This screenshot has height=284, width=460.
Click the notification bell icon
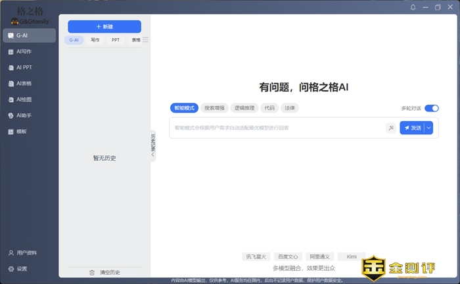click(413, 7)
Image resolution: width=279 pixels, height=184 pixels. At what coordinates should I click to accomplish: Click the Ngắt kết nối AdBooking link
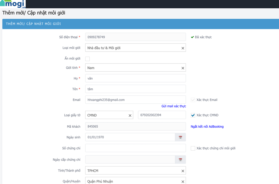pos(207,127)
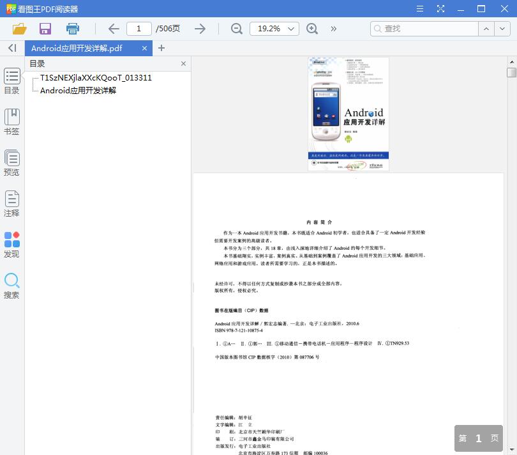Open the zoom percentage dropdown
The height and width of the screenshot is (455, 517).
274,29
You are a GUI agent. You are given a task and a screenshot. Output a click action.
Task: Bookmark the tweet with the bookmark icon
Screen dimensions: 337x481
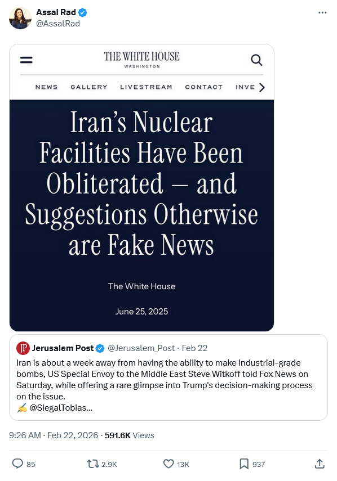coord(243,464)
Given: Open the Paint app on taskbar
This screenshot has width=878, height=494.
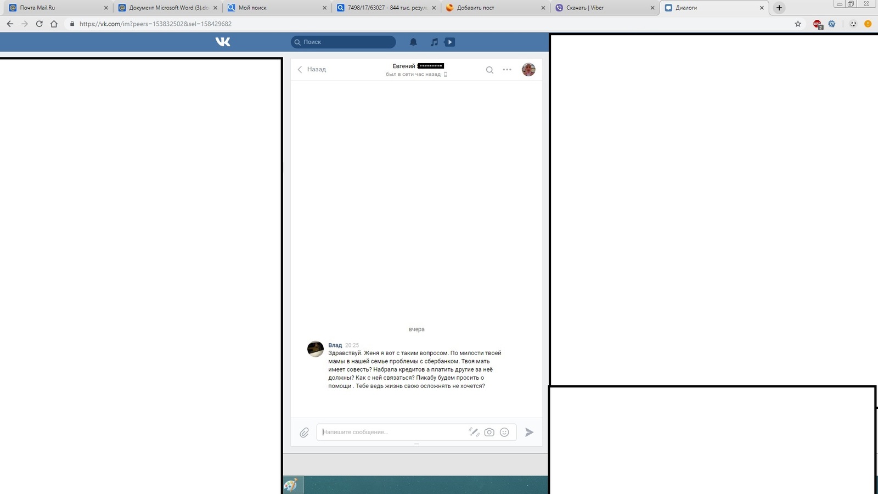Looking at the screenshot, I should 291,485.
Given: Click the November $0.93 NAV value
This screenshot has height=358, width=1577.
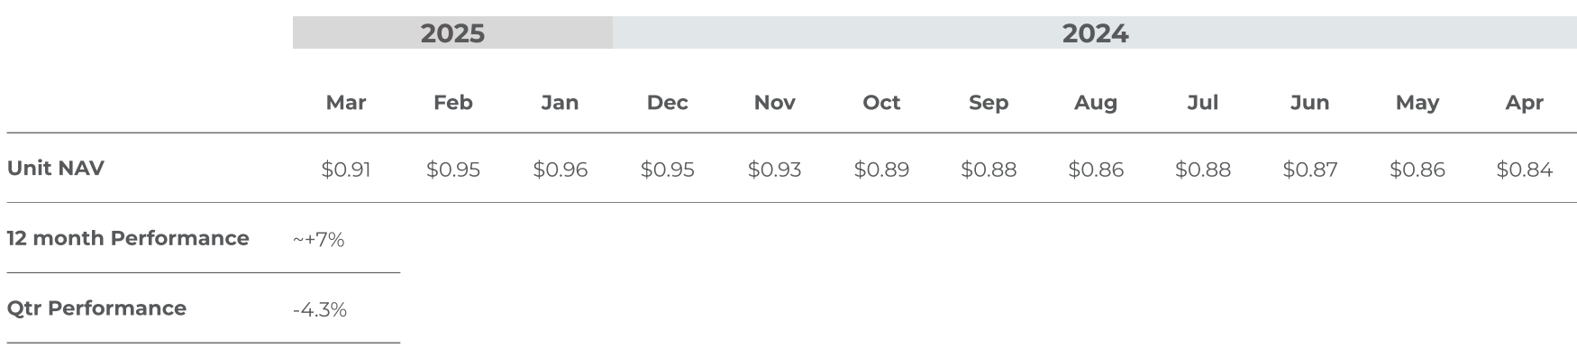Looking at the screenshot, I should (x=774, y=170).
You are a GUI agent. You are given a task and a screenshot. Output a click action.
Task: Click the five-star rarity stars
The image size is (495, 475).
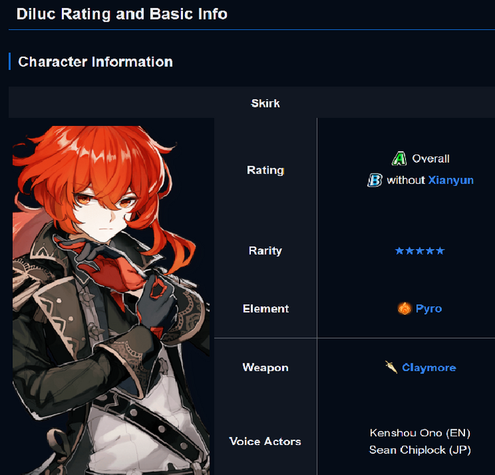420,251
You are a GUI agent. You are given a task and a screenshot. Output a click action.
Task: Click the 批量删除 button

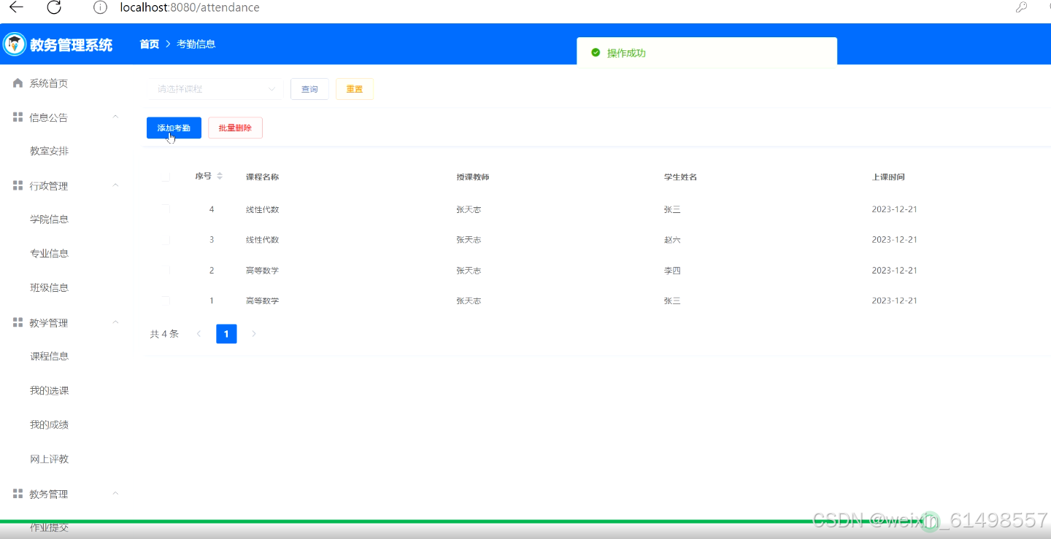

************

Begin with the first line of the records and repeat every line up to the one with "Given: Open the Paint app on taskbar", counting that line too. Pictures are not part of the copy.

This screenshot has height=284, width=460.
Click the notification bell icon
click(413, 7)
Image resolution: width=279 pixels, height=184 pixels. At what coordinates should I click to accomplish: Click the Ngắt kết nối AdBooking link
pos(207,127)
Open the zoom percentage dropdown
The height and width of the screenshot is (455, 517).
274,29
You are a GUI agent. You are given a task and a screenshot. Output a click action.
Task: Bookmark the tweet with the bookmark icon
Screen dimensions: 337x481
coord(243,464)
Given: Open the Paint app on taskbar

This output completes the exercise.